- Exercise inputs:
=======
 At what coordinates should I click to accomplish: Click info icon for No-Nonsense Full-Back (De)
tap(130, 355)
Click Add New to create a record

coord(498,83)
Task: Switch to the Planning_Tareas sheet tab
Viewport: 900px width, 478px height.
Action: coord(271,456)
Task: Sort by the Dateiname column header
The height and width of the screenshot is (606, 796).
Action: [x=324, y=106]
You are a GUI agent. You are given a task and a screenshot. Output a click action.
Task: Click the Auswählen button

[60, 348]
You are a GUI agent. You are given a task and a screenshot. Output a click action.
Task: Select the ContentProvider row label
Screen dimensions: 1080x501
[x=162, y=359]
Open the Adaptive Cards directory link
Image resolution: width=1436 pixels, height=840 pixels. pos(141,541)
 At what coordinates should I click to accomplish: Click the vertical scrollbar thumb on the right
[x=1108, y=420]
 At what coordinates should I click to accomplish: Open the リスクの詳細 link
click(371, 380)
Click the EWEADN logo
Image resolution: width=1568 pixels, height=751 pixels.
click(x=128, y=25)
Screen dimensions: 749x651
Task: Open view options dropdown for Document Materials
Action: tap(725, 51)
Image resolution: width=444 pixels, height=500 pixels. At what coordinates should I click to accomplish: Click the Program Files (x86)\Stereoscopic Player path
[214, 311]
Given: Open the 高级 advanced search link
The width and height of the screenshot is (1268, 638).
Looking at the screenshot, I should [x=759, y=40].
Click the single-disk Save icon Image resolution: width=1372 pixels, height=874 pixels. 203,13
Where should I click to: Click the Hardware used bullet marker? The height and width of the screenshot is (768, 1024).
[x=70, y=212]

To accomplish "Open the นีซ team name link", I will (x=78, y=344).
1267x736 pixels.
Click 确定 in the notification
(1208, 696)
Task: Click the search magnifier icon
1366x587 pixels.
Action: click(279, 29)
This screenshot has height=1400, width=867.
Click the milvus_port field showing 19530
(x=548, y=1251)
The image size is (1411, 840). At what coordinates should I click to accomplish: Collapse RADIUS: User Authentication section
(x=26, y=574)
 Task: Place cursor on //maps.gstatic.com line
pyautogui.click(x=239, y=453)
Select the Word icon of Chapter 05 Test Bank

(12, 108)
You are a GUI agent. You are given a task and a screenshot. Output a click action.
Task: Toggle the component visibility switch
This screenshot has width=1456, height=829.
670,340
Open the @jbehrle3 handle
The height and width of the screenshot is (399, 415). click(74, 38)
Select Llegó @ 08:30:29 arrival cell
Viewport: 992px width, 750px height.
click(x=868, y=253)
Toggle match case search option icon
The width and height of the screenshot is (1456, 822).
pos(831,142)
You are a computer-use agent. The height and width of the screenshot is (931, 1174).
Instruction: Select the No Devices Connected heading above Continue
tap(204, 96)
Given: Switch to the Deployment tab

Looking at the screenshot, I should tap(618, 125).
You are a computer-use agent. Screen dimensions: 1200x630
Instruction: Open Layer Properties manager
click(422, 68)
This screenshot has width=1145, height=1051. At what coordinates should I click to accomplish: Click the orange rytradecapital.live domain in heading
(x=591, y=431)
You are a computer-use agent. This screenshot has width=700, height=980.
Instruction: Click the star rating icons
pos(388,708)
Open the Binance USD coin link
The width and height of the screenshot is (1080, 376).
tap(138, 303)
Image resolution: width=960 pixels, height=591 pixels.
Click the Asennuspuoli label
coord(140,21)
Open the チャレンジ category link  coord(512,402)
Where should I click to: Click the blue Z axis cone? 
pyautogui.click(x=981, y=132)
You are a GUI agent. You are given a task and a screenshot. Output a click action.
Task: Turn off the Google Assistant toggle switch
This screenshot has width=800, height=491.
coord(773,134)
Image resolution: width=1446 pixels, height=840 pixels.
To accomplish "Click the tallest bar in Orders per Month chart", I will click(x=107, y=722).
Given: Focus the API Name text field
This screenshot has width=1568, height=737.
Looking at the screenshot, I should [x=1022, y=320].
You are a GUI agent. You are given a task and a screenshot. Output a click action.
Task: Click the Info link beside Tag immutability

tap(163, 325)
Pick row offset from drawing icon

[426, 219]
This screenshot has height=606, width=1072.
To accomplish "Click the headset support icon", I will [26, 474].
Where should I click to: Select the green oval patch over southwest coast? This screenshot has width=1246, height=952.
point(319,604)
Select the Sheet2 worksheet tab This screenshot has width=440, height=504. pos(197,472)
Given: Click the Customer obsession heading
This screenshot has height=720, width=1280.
=======
- What the task asks:
Set down the material above in full, keeping each line exactly as it is.

- Completed task:
 At what coordinates should I click to accomplish: Click info icon for No-Nonsense Full-Back (De)
tap(130, 355)
Click Add New to create a record

coord(498,83)
Task: Switch to the Planning_Tareas sheet tab
Viewport: 900px width, 478px height.
Action: coord(271,456)
Task: Sort by the Dateiname column header
The height and width of the screenshot is (606, 796).
Action: [x=324, y=106]
You are a GUI agent. You are given a task and a screenshot. Output a click action.
Task: Click the Auswählen button

[60, 348]
You are a GUI agent. You are given a task and a screenshot. Output a click action.
Task: Select the ContentProvider row label
Screen dimensions: 1080x501
[x=162, y=359]
Open the Adaptive Cards directory link
Image resolution: width=1436 pixels, height=840 pixels. pos(141,541)
 At what coordinates should I click to accomplish: Click the vertical scrollbar thumb on the right
[x=1108, y=420]
 At what coordinates should I click to accomplish: Open the リスクの詳細 link
click(371, 380)
Click the EWEADN logo
Image resolution: width=1568 pixels, height=751 pixels.
click(x=128, y=25)
Screen dimensions: 749x651
Task: Open view options dropdown for Document Materials
Action: tap(725, 51)
Image resolution: width=444 pixels, height=500 pixels. At what coordinates should I click to accomplish: Click the Program Files (x86)\Stereoscopic Player path
[214, 311]
Given: Open the 高级 advanced search link
The width and height of the screenshot is (1268, 638).
Looking at the screenshot, I should [x=759, y=40].
Click the single-disk Save icon Image resolution: width=1372 pixels, height=874 pixels. 203,13
Where should I click to: Click the Hardware used bullet marker? The height and width of the screenshot is (768, 1024).
[x=70, y=212]

To accomplish "Open the นีซ team name link", I will (x=78, y=344).
1267x736 pixels.
Click 确定 in the notification
(1208, 696)
Task: Click the search magnifier icon
1366x587 pixels.
Action: click(279, 29)
This screenshot has height=1400, width=867.
Click the milvus_port field showing 19530
(x=548, y=1251)
The image size is (1411, 840). At what coordinates should I click to accomplish: Collapse RADIUS: User Authentication section
(x=26, y=574)
 Task: Place cursor on //maps.gstatic.com line
pyautogui.click(x=239, y=453)
Select the Word icon of Chapter 05 Test Bank

(12, 108)
You are a GUI agent. You are given a task and a screenshot. Output a click action.
Task: Toggle the component visibility switch
This screenshot has width=1456, height=829.
670,340
Open the @jbehrle3 handle
The height and width of the screenshot is (399, 415). click(74, 38)
Select Llegó @ 08:30:29 arrival cell
Viewport: 992px width, 750px height.
click(x=868, y=253)
Toggle match case search option icon
The width and height of the screenshot is (1456, 822).
pos(831,142)
You are a computer-use agent. The height and width of the screenshot is (931, 1174).
Instruction: Select the No Devices Connected heading above Continue
tap(204, 96)
Given: Switch to the Deployment tab

Looking at the screenshot, I should tap(618, 125).
You are a computer-use agent. Screen dimensions: 1200x630
Instruction: Open Layer Properties manager
click(422, 68)
This screenshot has width=1145, height=1051. At what coordinates should I click to accomplish: Click the orange rytradecapital.live domain in heading
(x=591, y=431)
You are a computer-use agent. This screenshot has width=700, height=980.
Instruction: Click the star rating icons
pos(388,708)
Open the Binance USD coin link
The width and height of the screenshot is (1080, 376).
tap(138, 303)
Image resolution: width=960 pixels, height=591 pixels.
Click the Asennuspuoli label
coord(140,21)
Open the チャレンジ category link  coord(512,402)
Where should I click to: Click the blue Z axis cone? 
pyautogui.click(x=981, y=132)
You are a GUI agent. You are given a task and a screenshot. Output a click action.
Task: Turn off the Google Assistant toggle switch
This screenshot has width=800, height=491.
coord(773,134)
Image resolution: width=1446 pixels, height=840 pixels.
To accomplish "Click the tallest bar in Orders per Month chart", I will click(x=107, y=722).
Given: Focus the API Name text field
This screenshot has width=1568, height=737.
Looking at the screenshot, I should [x=1022, y=320].
You are a GUI agent. You are given a task and a screenshot. Output a click action.
Task: Click the Info link beside Tag immutability

tap(163, 325)
Pick row offset from drawing icon

[426, 219]
This screenshot has height=606, width=1072.
To accomplish "Click the headset support icon", I will [26, 474].
Where should I click to: Select the green oval patch over southwest coast? This screenshot has width=1246, height=952.
point(319,604)
Select the Sheet2 worksheet tab This screenshot has width=440, height=504. pos(197,472)
Given: Click the Customer obsession heading
This screenshot has height=720, width=1280.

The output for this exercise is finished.